My physical state/limitations sometimes seem to stand between me and a fuller or more extensive experience of some of what I learned (about experiencing). I gamely made modifications as necessary, but it was hard not to be a bit bummed about that ongoing need, at least now and then. Except returning to the breathing was always there.
I'm excited about walking meditation. I'm even more eager for warmer days, now that I have this practice to practice.
Of the people who stuck it out and were at tea, more than one spoke of wanting more with the chanting. There's chanting at services, both public and members-only. There are chants on the sharing page of the temple's website, too, said our teacher.
It is soup day at work today.

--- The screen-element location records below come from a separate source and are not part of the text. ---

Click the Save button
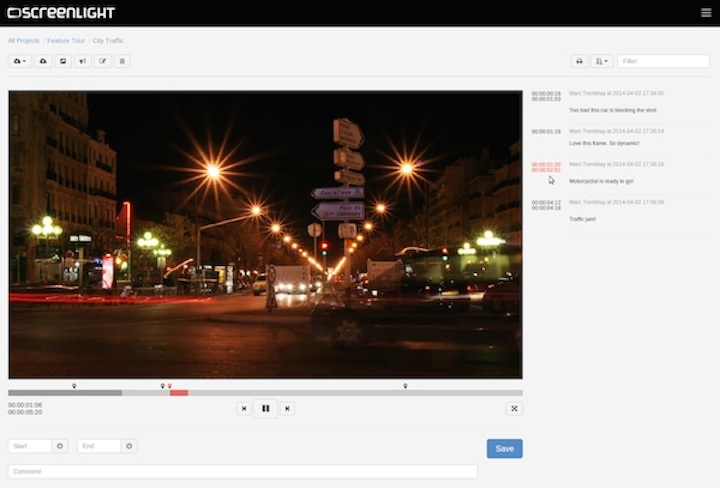coord(504,448)
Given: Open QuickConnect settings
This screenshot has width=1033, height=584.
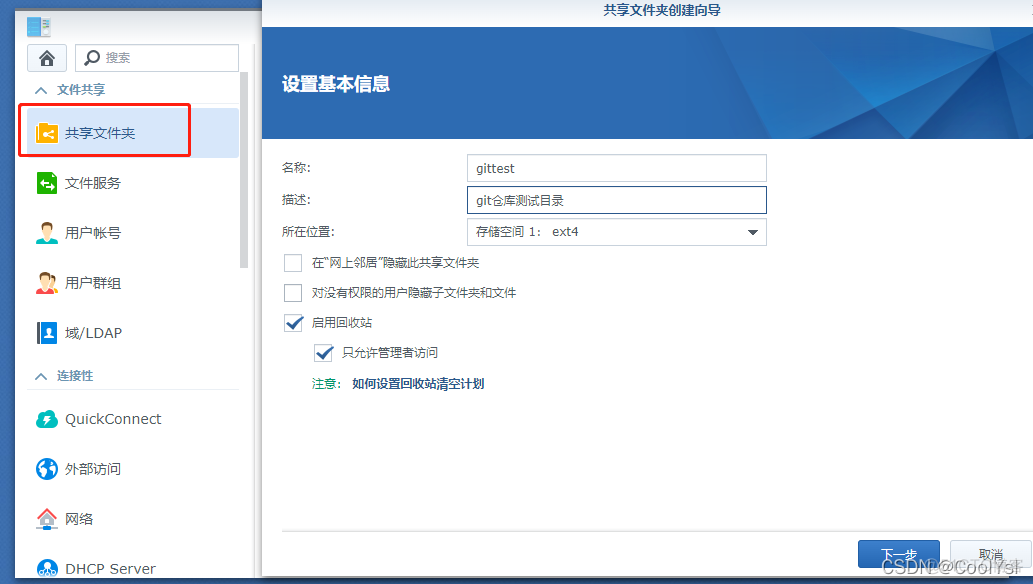Looking at the screenshot, I should click(110, 419).
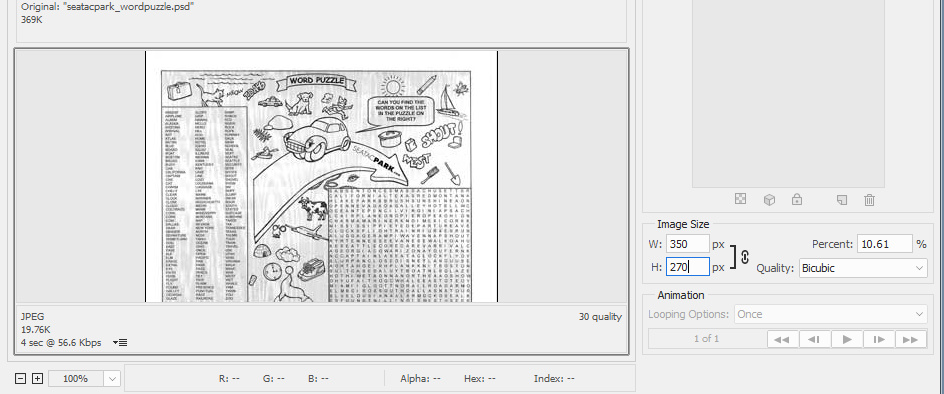Click the map colors to transparent icon
The image size is (944, 394).
[741, 199]
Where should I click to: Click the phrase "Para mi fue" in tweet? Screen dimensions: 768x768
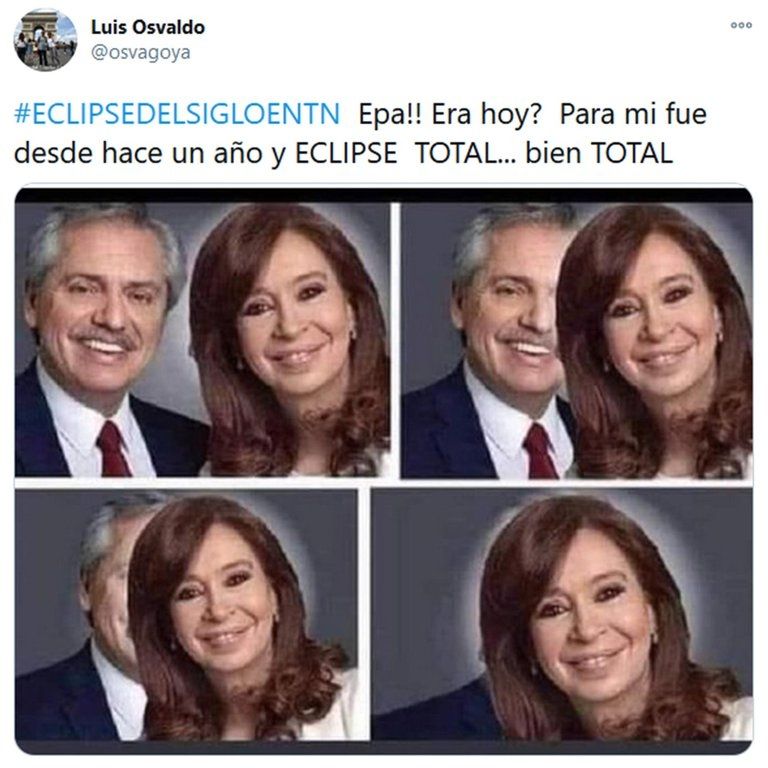coord(633,114)
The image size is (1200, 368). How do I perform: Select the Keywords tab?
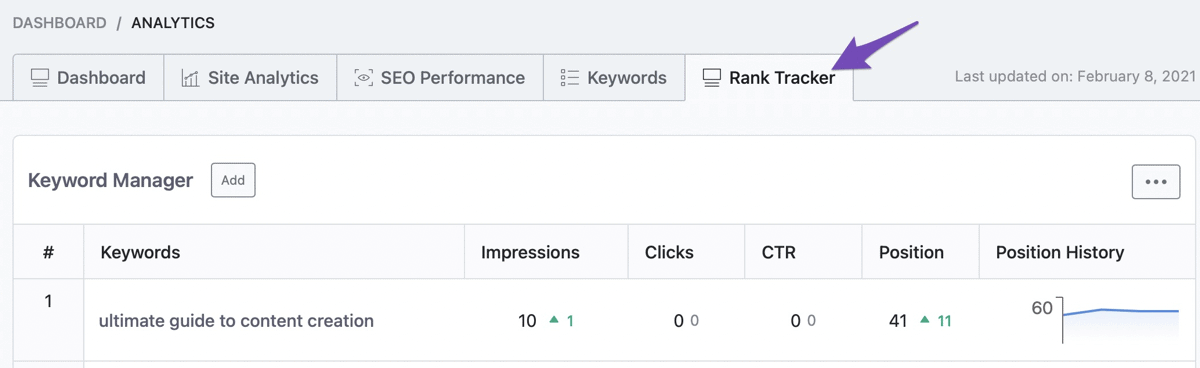614,77
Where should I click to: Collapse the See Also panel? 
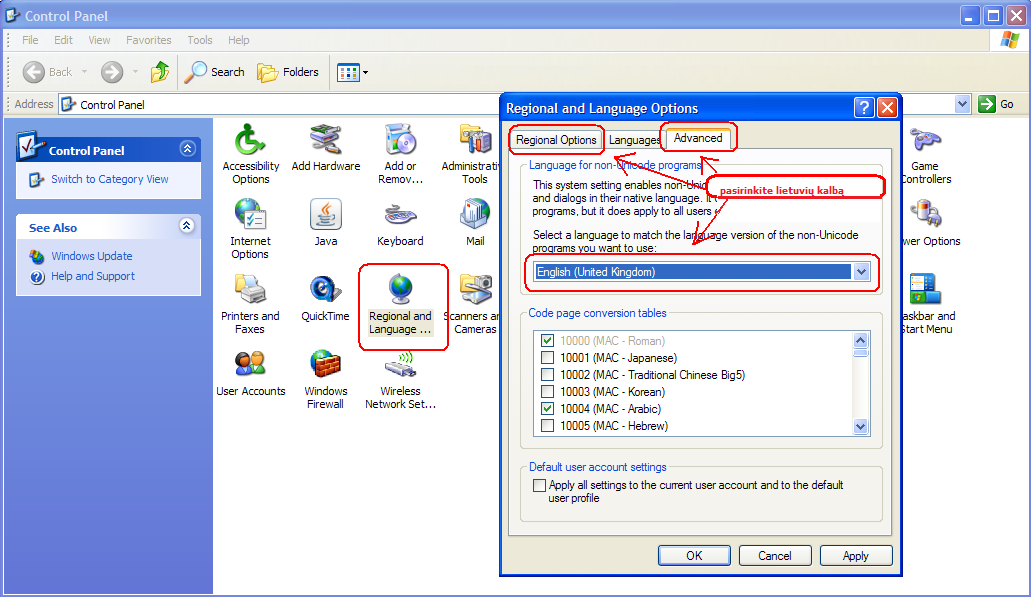click(x=186, y=227)
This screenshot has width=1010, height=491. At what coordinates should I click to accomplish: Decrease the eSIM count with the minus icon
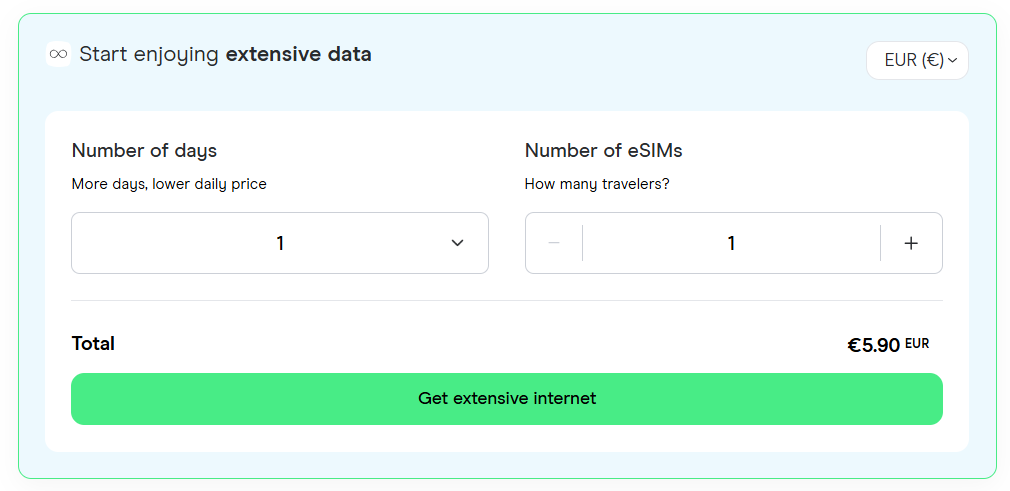554,243
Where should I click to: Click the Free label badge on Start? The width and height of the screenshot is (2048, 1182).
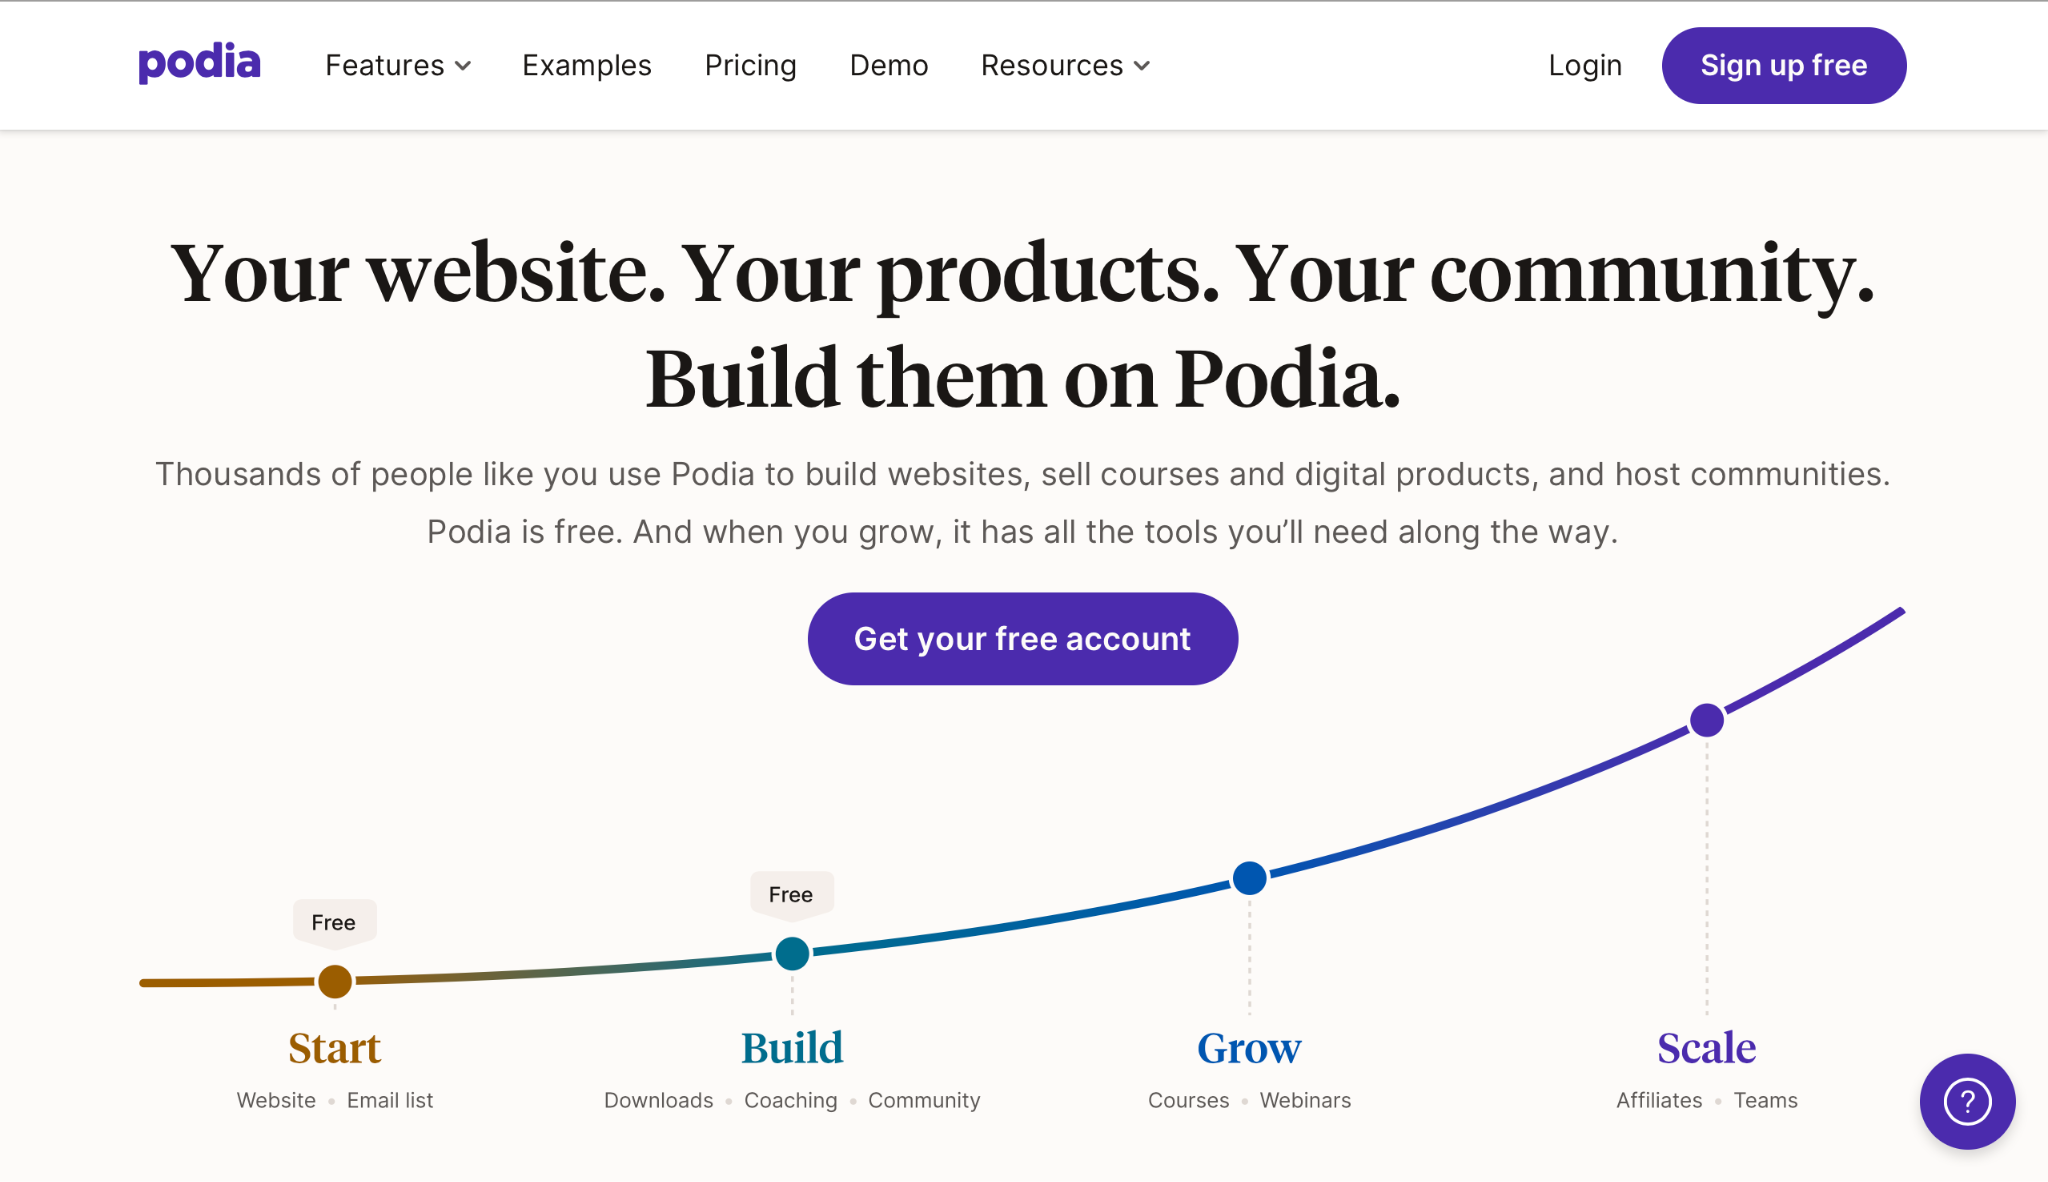(333, 920)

I did Tracy's newest crossword puzzle. It felt as if it was taking a long time, but when I looked at the clock, not much of the morning had gone by.
I find myself thinking again of Tammy B and me, at the beginning of 8th grade. Tammy is now (still) my age, posting pictures, giving me/others a glimpse of the flavor of her life, impressions of some of what/how it's been. And still I'm also sometimes very much with her back in 7th grade, and 8th, and 9th, ...
Everything is so crazy sometimes. Everything is so crazy it makes a lot of sense that we can only do what we can do, and don't want to be hurt, and so hurt. It's no wonder that's hard to accept. It seems as if it shouldn't have to be that way.
Higher mind, accepting spirit, I call upon you, yet I also seek/want elsewhere. Fall down seven times. Is that both ends against the middle? Eh. Hey. Whatcha gonna do.